Oh yeah, I completely forgot to mention proximity. 10x 100nF caps might be superior to 1x 1uF simply because the latter can only be close to 1 pin whereas the first can be close to 10 power supply pins.
Looking at the left diagram under the "Decoupling capacitor placement" headline here:
... it is very obvious that the cap being 1cm away will already cause much worse degradation than what going from 100nF to 1uF could ever improve.
Many modern chips have multiple power input pins. Using smaller caps close to all of them will do much better than fewer bigger better caps, but with more distance.
I like this article a lot, but it doesn't hammer home the fullest, easiest statement of this kind of lazy-best-effort decoupling: pick the smallest package you are willing to deal with, then buy the biggest value of capacitor you are willing to pay for in that package. Loop area really does rule all, and if you don't know that, you're going to have a hard time of it.
The article also doesn't do a particularly good job of making the argument against relying on the "notch" (seen here at 25–40MHz), which is that the notch moves. It moves around with just about any change in... anything... so you can either pay the heavy price to genuinely control it (it can be actually worthwhile to drop a notch on things in certain analog applications; think knocking out a DAC clock frequency in a reconstruction filter) or you can ignore that the notch exists. Usually that's the easier option!

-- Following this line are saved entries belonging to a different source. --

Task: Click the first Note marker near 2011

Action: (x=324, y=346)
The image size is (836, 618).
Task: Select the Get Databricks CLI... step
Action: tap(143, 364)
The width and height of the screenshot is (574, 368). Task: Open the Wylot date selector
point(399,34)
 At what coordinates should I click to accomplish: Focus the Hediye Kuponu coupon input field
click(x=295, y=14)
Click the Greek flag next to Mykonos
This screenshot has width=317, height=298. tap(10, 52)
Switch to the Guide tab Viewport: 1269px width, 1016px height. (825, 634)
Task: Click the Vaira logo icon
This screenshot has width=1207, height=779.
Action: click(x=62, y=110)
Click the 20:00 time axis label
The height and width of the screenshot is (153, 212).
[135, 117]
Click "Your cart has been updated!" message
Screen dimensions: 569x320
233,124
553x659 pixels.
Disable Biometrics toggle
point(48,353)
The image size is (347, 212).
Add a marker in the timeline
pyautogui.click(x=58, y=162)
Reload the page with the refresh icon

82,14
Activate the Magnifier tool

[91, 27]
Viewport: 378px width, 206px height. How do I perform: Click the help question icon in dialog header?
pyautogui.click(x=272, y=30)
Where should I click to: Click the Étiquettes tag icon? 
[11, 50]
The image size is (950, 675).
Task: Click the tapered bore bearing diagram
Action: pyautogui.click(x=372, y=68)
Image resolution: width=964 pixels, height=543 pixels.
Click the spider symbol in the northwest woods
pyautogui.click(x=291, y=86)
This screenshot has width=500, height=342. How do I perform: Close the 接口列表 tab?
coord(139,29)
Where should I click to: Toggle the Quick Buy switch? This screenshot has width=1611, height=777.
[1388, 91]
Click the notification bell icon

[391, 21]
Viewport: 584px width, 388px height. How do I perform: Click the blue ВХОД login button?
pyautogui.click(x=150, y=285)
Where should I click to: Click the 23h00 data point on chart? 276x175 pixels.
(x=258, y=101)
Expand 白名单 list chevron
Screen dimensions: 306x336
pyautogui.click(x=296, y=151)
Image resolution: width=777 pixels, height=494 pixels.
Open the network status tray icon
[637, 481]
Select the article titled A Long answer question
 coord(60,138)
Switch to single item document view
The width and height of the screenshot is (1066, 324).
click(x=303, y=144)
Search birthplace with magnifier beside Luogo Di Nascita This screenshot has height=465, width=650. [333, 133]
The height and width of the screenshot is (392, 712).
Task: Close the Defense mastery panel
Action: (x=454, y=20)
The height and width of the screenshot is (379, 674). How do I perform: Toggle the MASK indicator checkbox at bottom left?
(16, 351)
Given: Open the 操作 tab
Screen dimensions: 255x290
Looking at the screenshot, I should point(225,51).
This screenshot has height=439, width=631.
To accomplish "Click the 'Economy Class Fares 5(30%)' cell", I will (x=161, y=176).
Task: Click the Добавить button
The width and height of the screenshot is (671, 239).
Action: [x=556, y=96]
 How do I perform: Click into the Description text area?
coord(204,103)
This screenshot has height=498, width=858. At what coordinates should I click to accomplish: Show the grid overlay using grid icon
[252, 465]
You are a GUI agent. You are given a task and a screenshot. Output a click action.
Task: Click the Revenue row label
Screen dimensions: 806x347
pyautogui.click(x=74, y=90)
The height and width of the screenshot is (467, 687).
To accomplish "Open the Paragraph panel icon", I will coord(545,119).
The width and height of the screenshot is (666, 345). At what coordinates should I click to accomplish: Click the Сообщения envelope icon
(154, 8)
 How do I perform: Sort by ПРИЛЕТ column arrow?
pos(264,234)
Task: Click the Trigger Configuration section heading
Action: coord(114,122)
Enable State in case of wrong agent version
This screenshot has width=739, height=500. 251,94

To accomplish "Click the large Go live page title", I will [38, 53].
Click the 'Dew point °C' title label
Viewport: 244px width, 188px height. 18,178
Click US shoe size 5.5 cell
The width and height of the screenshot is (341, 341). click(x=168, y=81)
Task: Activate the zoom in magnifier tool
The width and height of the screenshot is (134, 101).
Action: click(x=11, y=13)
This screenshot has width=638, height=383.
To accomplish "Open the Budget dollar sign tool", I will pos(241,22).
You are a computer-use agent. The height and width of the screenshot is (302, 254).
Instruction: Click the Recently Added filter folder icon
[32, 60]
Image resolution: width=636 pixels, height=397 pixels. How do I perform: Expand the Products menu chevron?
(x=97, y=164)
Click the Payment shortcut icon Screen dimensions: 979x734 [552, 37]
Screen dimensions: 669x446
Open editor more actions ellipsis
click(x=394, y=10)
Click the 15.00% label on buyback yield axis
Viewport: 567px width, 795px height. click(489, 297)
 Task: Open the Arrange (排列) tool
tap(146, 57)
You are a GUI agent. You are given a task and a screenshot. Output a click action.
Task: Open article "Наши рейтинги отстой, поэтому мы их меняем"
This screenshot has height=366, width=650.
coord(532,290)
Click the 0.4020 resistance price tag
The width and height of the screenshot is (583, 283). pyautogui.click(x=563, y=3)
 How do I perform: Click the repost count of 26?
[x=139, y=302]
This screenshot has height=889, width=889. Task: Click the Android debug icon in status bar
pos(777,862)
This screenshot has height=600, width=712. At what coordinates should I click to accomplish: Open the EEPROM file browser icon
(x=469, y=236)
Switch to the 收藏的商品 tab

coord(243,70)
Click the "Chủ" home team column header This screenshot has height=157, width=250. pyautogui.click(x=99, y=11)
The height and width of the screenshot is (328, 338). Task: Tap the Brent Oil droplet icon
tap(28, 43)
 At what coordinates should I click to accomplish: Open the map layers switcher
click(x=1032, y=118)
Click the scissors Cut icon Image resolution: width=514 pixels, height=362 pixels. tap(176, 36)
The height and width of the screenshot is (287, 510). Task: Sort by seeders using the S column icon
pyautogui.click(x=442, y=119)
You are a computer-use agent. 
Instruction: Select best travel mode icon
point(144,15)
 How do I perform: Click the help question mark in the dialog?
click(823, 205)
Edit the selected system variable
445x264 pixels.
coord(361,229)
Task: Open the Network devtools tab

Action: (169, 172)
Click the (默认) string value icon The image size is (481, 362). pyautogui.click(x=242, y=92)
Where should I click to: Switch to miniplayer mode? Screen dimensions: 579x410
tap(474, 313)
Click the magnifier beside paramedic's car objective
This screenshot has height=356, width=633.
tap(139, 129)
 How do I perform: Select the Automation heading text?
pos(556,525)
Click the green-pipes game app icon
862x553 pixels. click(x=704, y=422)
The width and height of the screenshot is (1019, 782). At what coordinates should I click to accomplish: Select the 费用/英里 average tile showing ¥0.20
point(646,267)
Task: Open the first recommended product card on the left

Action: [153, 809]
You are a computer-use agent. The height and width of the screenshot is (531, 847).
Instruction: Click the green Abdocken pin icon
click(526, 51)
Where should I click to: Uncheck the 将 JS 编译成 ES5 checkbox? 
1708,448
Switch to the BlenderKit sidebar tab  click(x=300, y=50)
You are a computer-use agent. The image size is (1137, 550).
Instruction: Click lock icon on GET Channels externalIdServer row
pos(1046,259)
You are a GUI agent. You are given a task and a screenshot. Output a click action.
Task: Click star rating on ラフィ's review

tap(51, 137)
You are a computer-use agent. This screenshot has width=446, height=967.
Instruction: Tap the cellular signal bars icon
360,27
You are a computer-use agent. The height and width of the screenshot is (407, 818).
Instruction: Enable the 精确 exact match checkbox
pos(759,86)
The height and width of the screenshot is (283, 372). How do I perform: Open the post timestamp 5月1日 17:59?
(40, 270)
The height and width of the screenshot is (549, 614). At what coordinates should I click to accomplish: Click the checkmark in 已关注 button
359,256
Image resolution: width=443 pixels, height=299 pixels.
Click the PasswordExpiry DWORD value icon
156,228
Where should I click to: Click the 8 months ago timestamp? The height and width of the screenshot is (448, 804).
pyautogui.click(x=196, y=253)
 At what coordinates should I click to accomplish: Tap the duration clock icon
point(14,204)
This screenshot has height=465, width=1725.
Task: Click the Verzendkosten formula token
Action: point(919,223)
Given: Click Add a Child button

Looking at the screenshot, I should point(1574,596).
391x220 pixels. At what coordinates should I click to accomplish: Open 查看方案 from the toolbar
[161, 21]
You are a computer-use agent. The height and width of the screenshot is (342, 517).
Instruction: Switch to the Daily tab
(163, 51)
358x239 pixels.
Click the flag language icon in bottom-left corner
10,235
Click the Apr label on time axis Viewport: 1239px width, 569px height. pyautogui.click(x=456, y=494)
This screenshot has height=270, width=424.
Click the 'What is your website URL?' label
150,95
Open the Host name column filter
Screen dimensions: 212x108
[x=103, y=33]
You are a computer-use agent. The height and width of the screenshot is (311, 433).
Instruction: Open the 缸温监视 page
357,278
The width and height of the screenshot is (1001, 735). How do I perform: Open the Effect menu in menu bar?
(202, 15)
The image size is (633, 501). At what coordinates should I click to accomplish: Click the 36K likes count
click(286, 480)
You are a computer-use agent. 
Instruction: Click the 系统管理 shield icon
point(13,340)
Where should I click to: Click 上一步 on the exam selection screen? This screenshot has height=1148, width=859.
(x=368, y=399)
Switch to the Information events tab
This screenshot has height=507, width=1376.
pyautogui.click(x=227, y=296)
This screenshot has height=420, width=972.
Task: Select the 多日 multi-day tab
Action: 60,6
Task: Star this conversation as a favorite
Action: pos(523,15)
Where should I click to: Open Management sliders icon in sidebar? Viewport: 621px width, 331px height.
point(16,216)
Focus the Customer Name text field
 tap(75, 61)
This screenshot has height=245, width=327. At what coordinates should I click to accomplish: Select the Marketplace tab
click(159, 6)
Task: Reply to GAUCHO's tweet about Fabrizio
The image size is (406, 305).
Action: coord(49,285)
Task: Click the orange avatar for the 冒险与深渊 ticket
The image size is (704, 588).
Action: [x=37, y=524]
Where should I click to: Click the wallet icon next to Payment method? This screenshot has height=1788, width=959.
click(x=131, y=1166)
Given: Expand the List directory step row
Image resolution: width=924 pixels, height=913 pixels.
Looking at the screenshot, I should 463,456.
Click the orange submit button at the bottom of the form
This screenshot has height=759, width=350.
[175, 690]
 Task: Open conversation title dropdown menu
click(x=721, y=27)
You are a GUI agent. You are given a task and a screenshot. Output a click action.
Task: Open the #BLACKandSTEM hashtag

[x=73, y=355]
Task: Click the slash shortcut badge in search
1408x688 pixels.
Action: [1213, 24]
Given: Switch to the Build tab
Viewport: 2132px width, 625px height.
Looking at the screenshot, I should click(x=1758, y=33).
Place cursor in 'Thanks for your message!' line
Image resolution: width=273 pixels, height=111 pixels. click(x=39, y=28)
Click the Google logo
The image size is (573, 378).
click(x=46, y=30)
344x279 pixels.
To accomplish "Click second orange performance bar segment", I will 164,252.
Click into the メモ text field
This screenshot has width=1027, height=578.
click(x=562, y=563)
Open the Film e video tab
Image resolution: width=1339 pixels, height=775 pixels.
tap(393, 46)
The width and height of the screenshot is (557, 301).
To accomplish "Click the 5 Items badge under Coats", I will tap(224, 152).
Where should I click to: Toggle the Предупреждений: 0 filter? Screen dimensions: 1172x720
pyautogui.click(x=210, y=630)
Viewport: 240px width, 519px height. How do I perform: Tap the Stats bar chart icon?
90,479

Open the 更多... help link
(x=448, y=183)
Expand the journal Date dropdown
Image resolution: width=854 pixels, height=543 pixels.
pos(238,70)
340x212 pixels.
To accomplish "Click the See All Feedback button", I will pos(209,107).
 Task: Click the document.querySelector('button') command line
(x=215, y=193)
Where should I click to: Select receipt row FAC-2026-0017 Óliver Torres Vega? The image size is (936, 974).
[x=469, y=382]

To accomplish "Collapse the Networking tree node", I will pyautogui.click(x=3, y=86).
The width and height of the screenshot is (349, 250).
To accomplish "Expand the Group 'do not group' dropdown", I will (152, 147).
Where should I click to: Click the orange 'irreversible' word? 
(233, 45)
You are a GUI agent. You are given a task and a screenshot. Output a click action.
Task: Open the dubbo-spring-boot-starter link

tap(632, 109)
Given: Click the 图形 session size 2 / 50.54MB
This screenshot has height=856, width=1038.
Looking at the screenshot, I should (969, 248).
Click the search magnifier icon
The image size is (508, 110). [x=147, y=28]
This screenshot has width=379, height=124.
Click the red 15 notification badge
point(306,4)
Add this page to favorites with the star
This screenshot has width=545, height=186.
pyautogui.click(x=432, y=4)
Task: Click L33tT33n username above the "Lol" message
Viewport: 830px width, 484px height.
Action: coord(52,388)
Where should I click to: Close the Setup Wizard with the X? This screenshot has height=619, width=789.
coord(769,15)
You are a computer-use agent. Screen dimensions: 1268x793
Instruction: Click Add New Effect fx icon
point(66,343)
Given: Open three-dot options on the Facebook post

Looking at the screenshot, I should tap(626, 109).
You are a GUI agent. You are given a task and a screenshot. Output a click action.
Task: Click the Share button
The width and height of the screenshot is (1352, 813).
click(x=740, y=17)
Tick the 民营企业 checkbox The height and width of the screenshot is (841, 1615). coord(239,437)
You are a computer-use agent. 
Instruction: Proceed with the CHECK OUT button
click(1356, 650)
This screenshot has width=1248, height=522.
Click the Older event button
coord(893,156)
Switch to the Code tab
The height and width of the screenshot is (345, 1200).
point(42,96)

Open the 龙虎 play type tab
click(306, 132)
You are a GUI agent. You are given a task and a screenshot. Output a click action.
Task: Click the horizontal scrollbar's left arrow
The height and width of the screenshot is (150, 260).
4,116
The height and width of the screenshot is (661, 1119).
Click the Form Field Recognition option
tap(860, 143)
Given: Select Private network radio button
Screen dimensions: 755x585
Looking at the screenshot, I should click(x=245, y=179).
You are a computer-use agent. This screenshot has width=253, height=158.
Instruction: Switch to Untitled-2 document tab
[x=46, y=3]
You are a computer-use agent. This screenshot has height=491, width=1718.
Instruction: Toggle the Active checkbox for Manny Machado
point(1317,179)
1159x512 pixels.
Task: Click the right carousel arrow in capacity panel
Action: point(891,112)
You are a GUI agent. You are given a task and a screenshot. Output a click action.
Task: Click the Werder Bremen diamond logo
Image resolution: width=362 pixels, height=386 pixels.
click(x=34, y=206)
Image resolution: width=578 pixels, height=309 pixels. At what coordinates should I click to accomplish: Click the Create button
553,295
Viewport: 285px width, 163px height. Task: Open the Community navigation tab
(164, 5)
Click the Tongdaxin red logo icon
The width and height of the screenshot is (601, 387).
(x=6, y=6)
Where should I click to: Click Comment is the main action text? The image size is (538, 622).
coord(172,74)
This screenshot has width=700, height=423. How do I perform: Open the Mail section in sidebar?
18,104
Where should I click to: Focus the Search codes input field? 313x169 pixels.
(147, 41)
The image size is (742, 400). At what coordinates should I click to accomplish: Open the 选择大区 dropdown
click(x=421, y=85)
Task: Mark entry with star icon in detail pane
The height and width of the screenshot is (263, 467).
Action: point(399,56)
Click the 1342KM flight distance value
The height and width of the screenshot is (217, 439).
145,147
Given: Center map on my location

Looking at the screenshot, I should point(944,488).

>Oh yeah, I completely forgot to mention proximity. 10x 100nF caps might be superior to 1x 1uF simply because the latter can only be close to 1 pin whereas the first can be close to 10 power supply pins.
That's the point of the article, though. 1uF caps are now available in package sizes smaller than 100nF caps were when the rule of thumb originated. You can get a 16V rates uF cap in 0201 nowadays, so proximity really isn't a problem.
I second the general rule of thumb: stacking decoupling capacitors is extremely rarely needed nowadays. Pick your size, put the largest capacitor you can get in that size (or, if you're paranoid and think the manufacturers might be pushing things, go one size smaller) as close to the chip as you can, and maybe assess if you need some bulk capacitance as well, but more likely you are liable to wind up with too much capacitance.
> assess if you need some bulk capacitance as well, but more likely you are liable to wind up with too much capacitance
Remember also that most bulk capacitor types bring in some ESR, and the associated damping can really help a PDN. If you're too lazy to simulate, at least leave a footprint for a tantalum or aluminum capacitor!
Looking at the left diagram under the "Decoupling capacitor placement" headline here:
https://jmw.name/projects/exploring-pdns/
... it is very obvious that the cap being 1cm away will already cause much worse degradation than what going from 100nF to 1uF could ever improve.
Many modern chips have multiple power input pins. Using smaller caps close to all of them will do much better than fewer bigger better caps, but with more distance.